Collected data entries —
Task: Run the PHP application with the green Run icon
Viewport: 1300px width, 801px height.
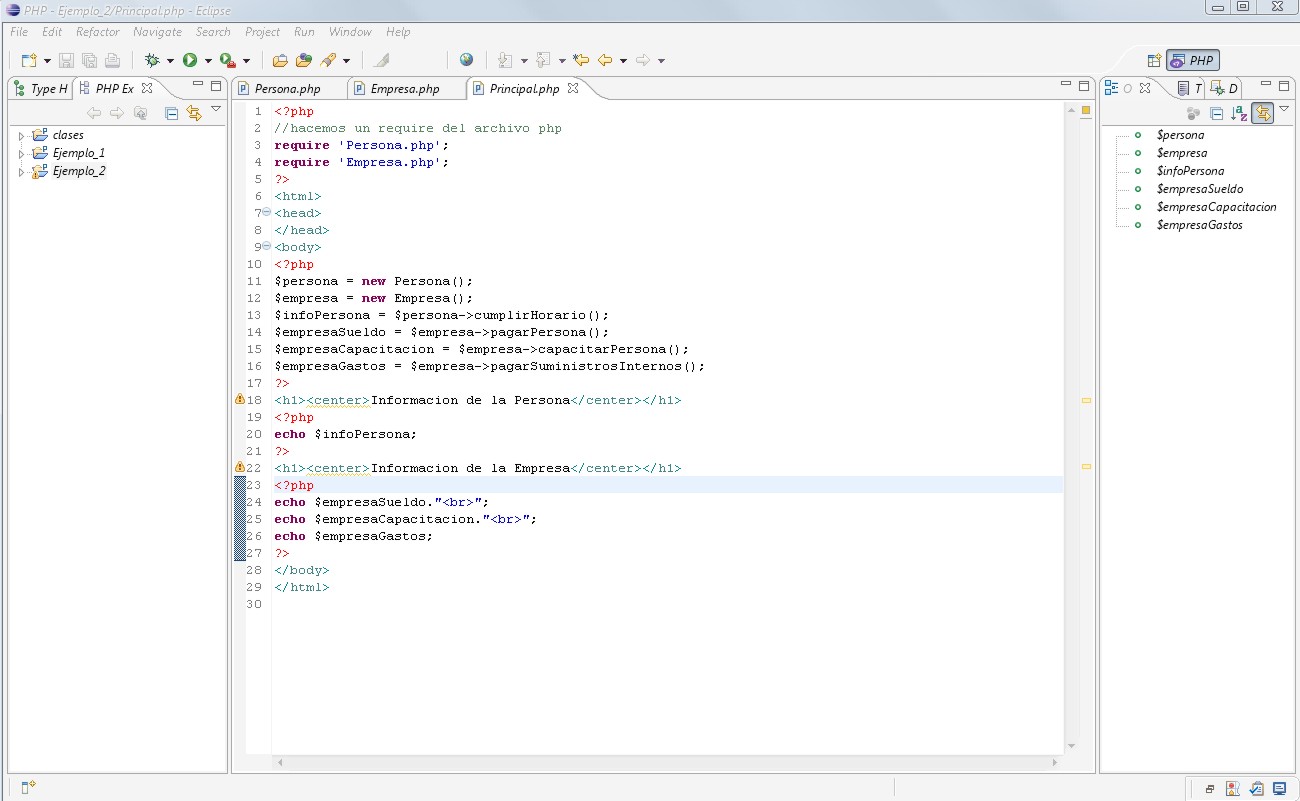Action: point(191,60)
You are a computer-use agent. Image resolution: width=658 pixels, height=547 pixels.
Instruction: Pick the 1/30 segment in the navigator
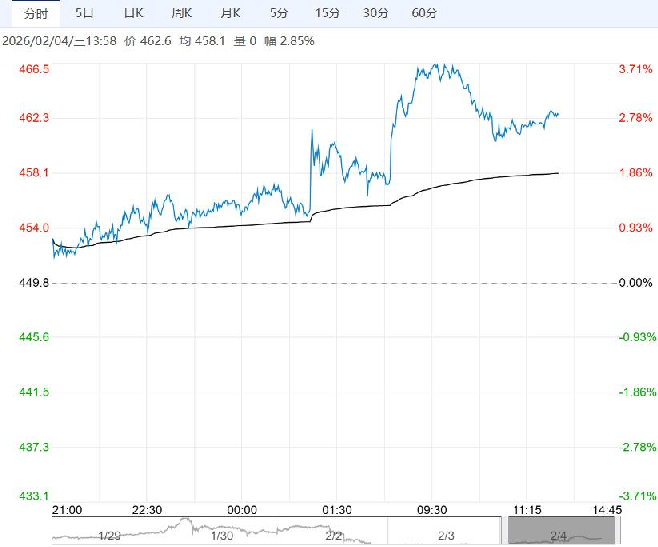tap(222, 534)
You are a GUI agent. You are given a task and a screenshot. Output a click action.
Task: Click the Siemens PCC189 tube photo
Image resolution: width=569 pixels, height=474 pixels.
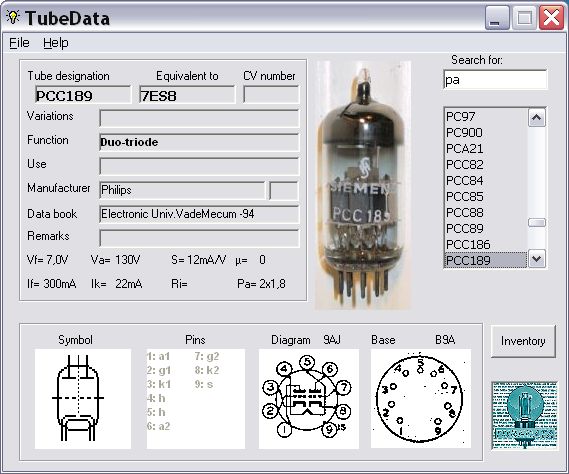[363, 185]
...
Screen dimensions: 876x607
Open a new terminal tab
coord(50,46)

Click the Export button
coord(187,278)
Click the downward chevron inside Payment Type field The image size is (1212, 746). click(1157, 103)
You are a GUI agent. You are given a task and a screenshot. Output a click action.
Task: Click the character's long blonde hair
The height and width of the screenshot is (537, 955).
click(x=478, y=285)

What is required —
Above are the lines; repeat exactly the ones from the line containing "Open a new terminal tab" down to the line containing "Task: Click the character's long blonde hair", both inclusive.

Task output —
Open a new terminal tab
coord(50,46)

Click the Export button
coord(187,278)
Click the downward chevron inside Payment Type field The image size is (1212, 746). click(1157, 103)
You are a GUI agent. You are given a task and a screenshot. Output a click action.
Task: Click the character's long blonde hair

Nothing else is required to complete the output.